### Objective:
Rewrite the part of the Grype forum thread below that begins at the words "1. add the option" and stops after "thousands of results.", replacing "memory" with "RAM".

### Document extract:

┌──

Grype scans in batches large SBOMs

I’ve raised a feature request which I think worth discussing:

I think in cases of large SBOMs with lots of CVEs we may consider a way to scan it in batches and save it into the disk, so we will not need a lot of memory.

what do you think?

Is there any indication what is using memory? You can run Grype in profiling mode using the GRYPE_DEV_PROFILE=mem env var, I think, and get a pprof file that will provide some insight about where allocations happen, etc… I don’t really see a lot in Grype that should inherently be using large amounts of memory if it’s reading an SBOM and not performing a Syft scan.

I’ll try and send you the relevant files.
I saw this issue - Command terminated by signal 9 due to OOM (Out of Memory) · Issue #1509 · anchore/grype · GitHub
and it seems related (but it closed)
can you please re-open it? I think I’m having a similar issue when using grype in a task

i’ve tried to run grype on an sbom (which i can’t share) on an ec2 (with the profile configuration):
we scan sbom file
command:
grype sbom:sbom.json -c config.yaml -o json

1st time:
16GB 4CPU → exit code 137

2nd time:
32GB 8CPU → success

here is the file.

BTW the env flag doesn’t work, only when I put it inside the config file.

more information:
image

the grype result size is 1.8gb
the sbom size is 140mb~

can’t share the sbom, but i wonder if a can filter in runtime the results (maybe only high \ critical, maybe can remove duplicate CVEs)

this is example of top packages and number of vulnerabilities:
3971 linux-modules-5.3.0-1017-aws
3971 linux-image-5.3.0-1017-aws
3971 linux-aws-5.3-headers-5.3.0-1017
3960 linux-modules-5.3.0-1019-aws
3960 linux-image-5.3.0-1019-aws
3960 linux-aws-5.3-headers-5.3.0-1019
3956 linux-modules-5.3.0-1028-aws
3956 linux-modules-5.3.0-1023-aws
3956 linux-image-5.3.0-1028-aws
3956 linux-image-5.3.0-1023-aws

I’m afraid that even after this pr will be merged - fix upstream match for linux-.*-headers-.* by barnuri · Pull Request #2320 · anchore/grype · GitHub

the file will be big, since we include the ignored matches.
so I have few suggestions here -

  1. add the option to filter out ignored matches to reduce the file size
  2. don’t include the ignore vulnerabilities in the memory, since it can be thousands of results.
  3. adding complex ignores so we will not need to merge to grype (and each user can make his own ignores)
  4. filter out vulnerabilities by severity (in runtime)

According to the community chat,
I’ve added the file here - scan a large sbom in batches · Issue #2357 · anchore/grype · GitHub

@wagoodman @kzantow

Thanks @TimBrown1611!

└──

### Provided data:
┌──

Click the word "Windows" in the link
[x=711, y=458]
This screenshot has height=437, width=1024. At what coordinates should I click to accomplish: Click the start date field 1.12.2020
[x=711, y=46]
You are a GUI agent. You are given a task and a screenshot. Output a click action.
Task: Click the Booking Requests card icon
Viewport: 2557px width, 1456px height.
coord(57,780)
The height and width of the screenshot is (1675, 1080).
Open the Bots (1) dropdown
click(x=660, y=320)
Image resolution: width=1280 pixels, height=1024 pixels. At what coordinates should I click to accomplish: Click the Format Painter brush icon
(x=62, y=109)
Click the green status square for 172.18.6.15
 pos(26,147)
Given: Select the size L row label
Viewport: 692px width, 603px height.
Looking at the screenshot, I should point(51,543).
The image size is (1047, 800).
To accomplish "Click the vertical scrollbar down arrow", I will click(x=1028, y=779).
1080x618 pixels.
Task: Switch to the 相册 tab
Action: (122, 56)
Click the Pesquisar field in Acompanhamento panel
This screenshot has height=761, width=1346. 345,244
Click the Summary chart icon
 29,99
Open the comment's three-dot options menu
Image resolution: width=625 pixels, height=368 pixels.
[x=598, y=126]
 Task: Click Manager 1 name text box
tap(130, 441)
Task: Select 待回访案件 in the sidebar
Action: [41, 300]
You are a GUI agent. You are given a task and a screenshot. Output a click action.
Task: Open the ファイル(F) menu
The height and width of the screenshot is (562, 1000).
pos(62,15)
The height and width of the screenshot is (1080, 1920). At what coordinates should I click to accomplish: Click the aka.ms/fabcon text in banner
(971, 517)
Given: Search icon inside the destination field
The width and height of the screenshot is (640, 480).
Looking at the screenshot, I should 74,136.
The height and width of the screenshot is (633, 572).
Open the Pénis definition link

└──

### Complete answer:
1. add the option to filter out ignored matches to reduce the file size
  2. don’t include the ignore vulnerabilities in the RAM, since it can be thousands of results.